People have to be able to visualize the activity in three dimensions. They have to be able to visualize not just the work itself but the person doing it. And I think by sharing the stories of how it feels to make those mistakes and how it feels to have those successes and what drives you when you fail and what drives you when you work and there's no progress. And how it is juggling all the other pieces of life while you do science. I think that gives the kind of picture that people can realistically look at and say I could do that or I could do that but I wouldn't want to or I want to do that and maybe I could do it. So I think that's the story that we're obliged to tell if we really believe that we need more people to embrace science and devote their lives to it.

I think it's very common that scientists or technical people have an artistic side. Sometimes they are very accomplished musicians.

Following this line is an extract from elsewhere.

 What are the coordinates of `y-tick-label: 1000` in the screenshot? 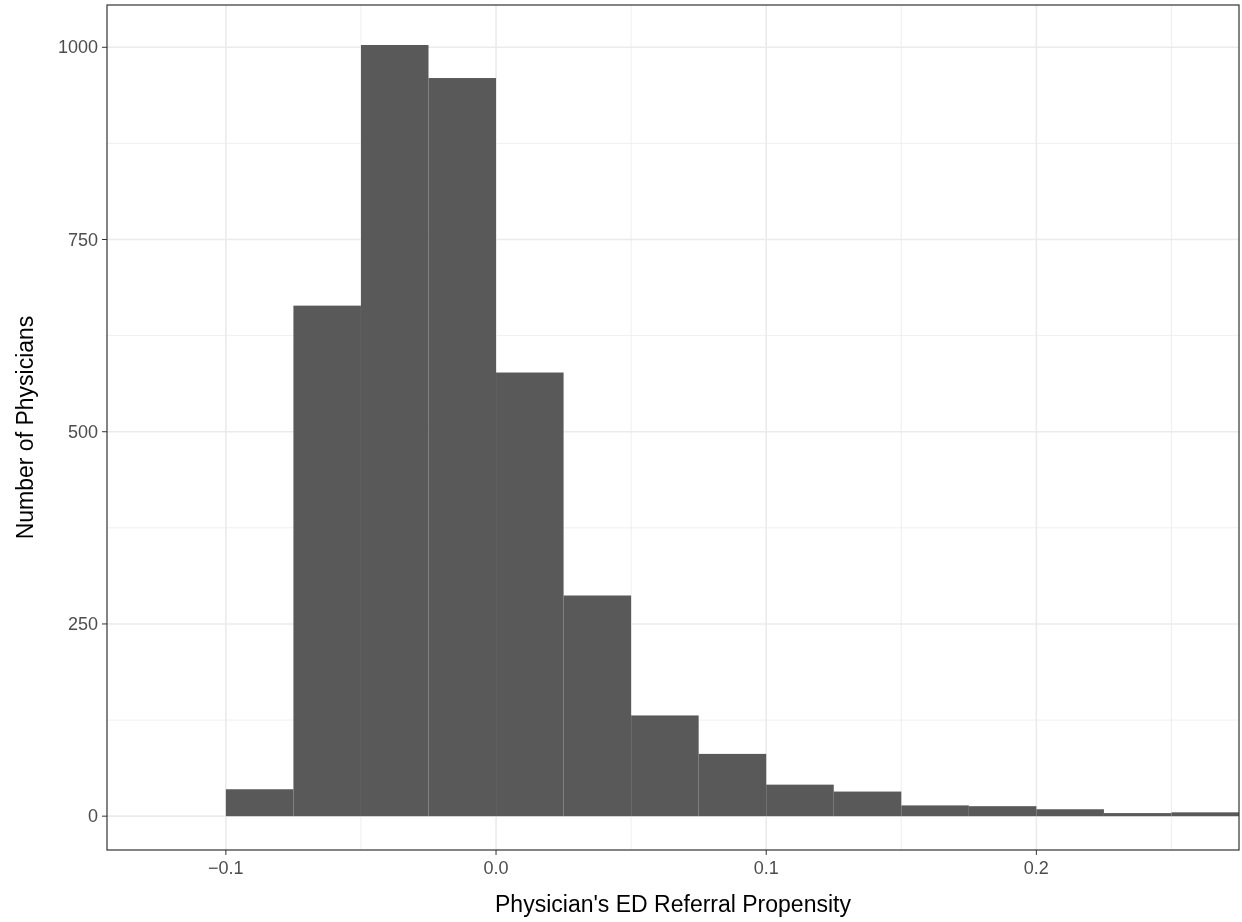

Sometimes they have very fine tastes according to art or design. And often they've spent a big chunk of their childhood or they're growing up years trying to get in very good at those activities. And I would encourage people to think of that as a latent skill. Maybe that isn't called into use every day at your job, but maybe it should be. Maybe we are narrowing ourselves. I only say that because I love stories. I love to read stories. And I don't to get to talk about my favorite novels very often in my job. And then I wrote a science book where I actually talk very specifically about my favorite novels and different lines from them that occur to me while I'm doing science and how doing science actually helped me figure out what these very ambiguous quotes finally mean. And I sort of put those two things together and I've gotten a very satisfying response that overlapping those interest, which I always had, has resulted in something new and special and interesting. And I can't help but think of all the artistic talent that exists in all the scientists and technical people that I know that is got to be some kind of untapped resource that could enrich everything they're doing. And I just want to encourage people to go back to that part of themselves and take a chance on expressing it. And I don't know what the hybridization is for you but I'm pretty confident that it's worth exploring.